## Stored data entries
_ _ _ _ _ _ _

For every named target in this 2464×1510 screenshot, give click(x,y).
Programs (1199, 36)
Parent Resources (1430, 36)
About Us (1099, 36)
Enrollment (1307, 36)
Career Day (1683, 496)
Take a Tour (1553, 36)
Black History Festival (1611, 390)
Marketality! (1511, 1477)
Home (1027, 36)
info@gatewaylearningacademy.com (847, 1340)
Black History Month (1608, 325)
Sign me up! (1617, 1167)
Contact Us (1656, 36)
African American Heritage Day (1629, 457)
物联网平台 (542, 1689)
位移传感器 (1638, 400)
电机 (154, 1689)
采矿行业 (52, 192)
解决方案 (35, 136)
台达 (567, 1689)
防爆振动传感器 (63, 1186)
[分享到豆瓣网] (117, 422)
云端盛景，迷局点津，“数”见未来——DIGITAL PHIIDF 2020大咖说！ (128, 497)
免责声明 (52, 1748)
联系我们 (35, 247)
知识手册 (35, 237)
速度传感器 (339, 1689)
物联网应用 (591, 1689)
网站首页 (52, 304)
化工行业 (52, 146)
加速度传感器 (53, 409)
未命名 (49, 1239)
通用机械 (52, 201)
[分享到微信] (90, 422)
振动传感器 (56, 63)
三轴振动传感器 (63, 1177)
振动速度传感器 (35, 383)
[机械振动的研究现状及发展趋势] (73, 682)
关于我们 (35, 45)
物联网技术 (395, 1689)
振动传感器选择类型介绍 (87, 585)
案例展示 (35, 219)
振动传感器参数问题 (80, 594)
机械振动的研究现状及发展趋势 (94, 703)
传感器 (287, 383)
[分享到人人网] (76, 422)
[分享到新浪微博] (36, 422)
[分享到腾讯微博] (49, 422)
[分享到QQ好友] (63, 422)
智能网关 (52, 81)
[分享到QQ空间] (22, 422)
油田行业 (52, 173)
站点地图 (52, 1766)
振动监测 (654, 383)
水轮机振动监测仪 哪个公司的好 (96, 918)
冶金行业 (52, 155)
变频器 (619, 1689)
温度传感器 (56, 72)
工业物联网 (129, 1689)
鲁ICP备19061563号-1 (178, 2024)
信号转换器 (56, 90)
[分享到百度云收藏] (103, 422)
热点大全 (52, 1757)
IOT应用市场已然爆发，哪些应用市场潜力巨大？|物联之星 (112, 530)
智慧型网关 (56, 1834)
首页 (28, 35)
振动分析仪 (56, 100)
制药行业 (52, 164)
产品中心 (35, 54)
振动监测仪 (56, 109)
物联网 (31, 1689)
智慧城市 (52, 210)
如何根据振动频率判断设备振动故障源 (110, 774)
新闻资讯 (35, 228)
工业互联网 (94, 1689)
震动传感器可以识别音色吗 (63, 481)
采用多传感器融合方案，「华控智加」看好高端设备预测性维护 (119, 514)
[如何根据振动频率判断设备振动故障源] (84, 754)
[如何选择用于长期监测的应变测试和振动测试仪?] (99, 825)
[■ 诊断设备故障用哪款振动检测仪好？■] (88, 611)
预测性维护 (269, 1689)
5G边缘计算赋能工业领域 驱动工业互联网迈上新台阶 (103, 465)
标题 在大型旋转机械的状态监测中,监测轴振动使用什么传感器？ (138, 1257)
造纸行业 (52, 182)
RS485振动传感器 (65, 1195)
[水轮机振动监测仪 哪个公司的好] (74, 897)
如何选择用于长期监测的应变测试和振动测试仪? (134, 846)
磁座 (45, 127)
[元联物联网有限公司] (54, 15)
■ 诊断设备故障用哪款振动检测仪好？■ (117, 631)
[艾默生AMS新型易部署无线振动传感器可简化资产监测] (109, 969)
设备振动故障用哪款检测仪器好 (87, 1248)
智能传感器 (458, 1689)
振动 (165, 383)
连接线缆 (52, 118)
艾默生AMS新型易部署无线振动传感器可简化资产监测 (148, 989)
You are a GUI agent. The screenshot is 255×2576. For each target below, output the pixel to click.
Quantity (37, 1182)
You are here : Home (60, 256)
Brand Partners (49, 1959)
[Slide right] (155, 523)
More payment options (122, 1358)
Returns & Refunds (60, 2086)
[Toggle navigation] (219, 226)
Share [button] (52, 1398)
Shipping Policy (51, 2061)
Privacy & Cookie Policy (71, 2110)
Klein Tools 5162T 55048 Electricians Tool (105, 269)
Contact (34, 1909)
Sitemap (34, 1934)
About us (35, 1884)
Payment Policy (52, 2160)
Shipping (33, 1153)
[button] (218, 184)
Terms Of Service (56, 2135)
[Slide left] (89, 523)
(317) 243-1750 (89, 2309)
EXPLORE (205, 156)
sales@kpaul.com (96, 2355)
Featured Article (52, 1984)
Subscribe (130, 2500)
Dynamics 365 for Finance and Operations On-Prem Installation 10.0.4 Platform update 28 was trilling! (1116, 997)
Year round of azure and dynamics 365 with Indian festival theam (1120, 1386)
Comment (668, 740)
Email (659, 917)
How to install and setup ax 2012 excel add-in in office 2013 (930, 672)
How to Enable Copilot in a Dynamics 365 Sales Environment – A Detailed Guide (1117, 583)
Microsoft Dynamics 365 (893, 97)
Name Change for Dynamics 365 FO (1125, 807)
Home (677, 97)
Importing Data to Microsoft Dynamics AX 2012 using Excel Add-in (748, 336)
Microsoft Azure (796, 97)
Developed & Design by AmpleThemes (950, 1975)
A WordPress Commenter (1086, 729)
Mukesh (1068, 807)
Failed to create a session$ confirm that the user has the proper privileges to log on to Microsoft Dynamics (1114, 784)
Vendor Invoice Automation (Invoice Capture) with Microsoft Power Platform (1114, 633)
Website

_ _ _ _ _ _ _

## Exercise brief
Repeat, exactly and in full, the records shown above.

## Expected answer
For every named target in this 2464×1510 screenshot, give click(x,y).
Programs (1199, 36)
Parent Resources (1430, 36)
About Us (1099, 36)
Enrollment (1307, 36)
Career Day (1683, 496)
Take a Tour (1553, 36)
Black History Festival (1611, 390)
Marketality! (1511, 1477)
Home (1027, 36)
info@gatewaylearningacademy.com (847, 1340)
Black History Month (1608, 325)
Sign me up! (1617, 1167)
Contact Us (1656, 36)
African American Heritage Day (1629, 457)
物联网平台 (542, 1689)
位移传感器 (1638, 400)
电机 (154, 1689)
采矿行业 (52, 192)
解决方案 (35, 136)
台达 (567, 1689)
防爆振动传感器 (63, 1186)
[分享到豆瓣网] (117, 422)
云端盛景，迷局点津，“数”见未来——DIGITAL PHIIDF 2020大咖说！ (128, 497)
免责声明 (52, 1748)
联系我们 (35, 247)
知识手册 (35, 237)
速度传感器 (339, 1689)
物联网应用 (591, 1689)
网站首页 (52, 304)
化工行业 (52, 146)
加速度传感器 (53, 409)
未命名 (49, 1239)
通用机械 (52, 201)
[分享到微信] (90, 422)
振动传感器 (56, 63)
三轴振动传感器 (63, 1177)
振动速度传感器 (35, 383)
[机械振动的研究现状及发展趋势] (73, 682)
关于我们 (35, 45)
物联网技术 (395, 1689)
振动传感器选择类型介绍 (87, 585)
案例展示 (35, 219)
振动传感器参数问题 (80, 594)
机械振动的研究现状及发展趋势 (94, 703)
传感器 (287, 383)
[分享到人人网] (76, 422)
[分享到新浪微博] (36, 422)
[分享到腾讯微博] (49, 422)
[分享到QQ好友] (63, 422)
智能网关 (52, 81)
[分享到QQ空间] (22, 422)
油田行业 (52, 173)
站点地图 (52, 1766)
振动监测 (654, 383)
水轮机振动监测仪 哪个公司的好 (96, 918)
冶金行业 (52, 155)
变频器 (619, 1689)
温度传感器 (56, 72)
工业物联网 (129, 1689)
鲁ICP备19061563号-1 (178, 2024)
信号转换器 (56, 90)
[分享到百度云收藏] (103, 422)
热点大全 (52, 1757)
IOT应用市场已然爆发，哪些应用市场潜力巨大？|物联之星 (112, 530)
智慧型网关 (56, 1834)
首页 (28, 35)
振动分析仪 (56, 100)
制药行业 (52, 164)
产品中心 (35, 54)
振动监测仪 (56, 109)
物联网 (31, 1689)
智慧城市 (52, 210)
如何根据振动频率判断设备振动故障源 (110, 774)
新闻资讯 (35, 228)
工业互联网 (94, 1689)
震动传感器可以识别音色吗 (63, 481)
采用多传感器融合方案，「华控智加」看好高端设备预测性维护 (119, 514)
[如何根据振动频率判断设备振动故障源] (84, 754)
[如何选择用于长期监测的应变测试和振动测试仪?] (99, 825)
[■ 诊断设备故障用哪款振动检测仪好？■] (88, 611)
预测性维护 (269, 1689)
5G边缘计算赋能工业领域 驱动工业互联网迈上新台阶 (103, 465)
标题 在大型旋转机械的状态监测中,监测轴振动使用什么传感器？ (138, 1257)
造纸行业 (52, 182)
RS485振动传感器 (65, 1195)
[水轮机振动监测仪 哪个公司的好] (74, 897)
如何选择用于长期监测的应变测试和振动测试仪? (134, 846)
磁座 (45, 127)
[元联物联网有限公司] (54, 15)
■ 诊断设备故障用哪款振动检测仪好？■ (117, 631)
[艾默生AMS新型易部署无线振动传感器可简化资产监测] (109, 969)
设备振动故障用哪款检测仪器好 (87, 1248)
智能传感器 (458, 1689)
振动 (165, 383)
连接线缆 (52, 118)
艾默生AMS新型易部署无线振动传感器可简化资产监测 (148, 989)
You are a GUI agent. The screenshot is 255×2576. For each target below, output the pixel to click.
Quantity (37, 1182)
You are here : Home (60, 256)
Brand Partners (49, 1959)
[Slide right] (155, 523)
More payment options (122, 1358)
Returns & Refunds (60, 2086)
[Toggle navigation] (219, 226)
Share [button] (52, 1398)
Shipping Policy (51, 2061)
Privacy & Cookie Policy (71, 2110)
Klein Tools 5162T 55048 Electricians Tool (105, 269)
Contact (34, 1909)
Sitemap (34, 1934)
About us (35, 1884)
Payment Policy (52, 2160)
Shipping (33, 1153)
[button] (218, 184)
Terms Of Service (56, 2135)
[Slide left] (89, 523)
(317) 243-1750 (89, 2309)
EXPLORE (205, 156)
sales@kpaul.com (96, 2355)
Featured Article (52, 1984)
Subscribe (130, 2500)
Dynamics 365 for Finance and Operations On-Prem Installation 10.0.4 Platform update 28 was trilling! (1116, 997)
Year round of azure and dynamics 365 with Indian festival theam (1120, 1386)
Comment (668, 740)
Email (659, 917)
How to install and setup ax 2012 excel add-in in office 2013 (930, 672)
How to Enable Copilot in a Dynamics 365 Sales Environment – A Detailed Guide (1117, 583)
Microsoft Dynamics 365 (893, 97)
Name Change for Dynamics 365 FO (1125, 807)
Home (677, 97)
Importing Data to Microsoft Dynamics AX 2012 using Excel Add-in (748, 336)
Microsoft Azure (796, 97)
Developed & Design by AmpleThemes (950, 1975)
A WordPress Commenter (1086, 729)
Mukesh (1068, 807)
Failed to create a session$ confirm that the user has the proper privileges to log on to Microsoft Dynamics (1114, 784)
Vendor Invoice Automation (Invoice Capture) with Microsoft Power Platform (1114, 633)
Website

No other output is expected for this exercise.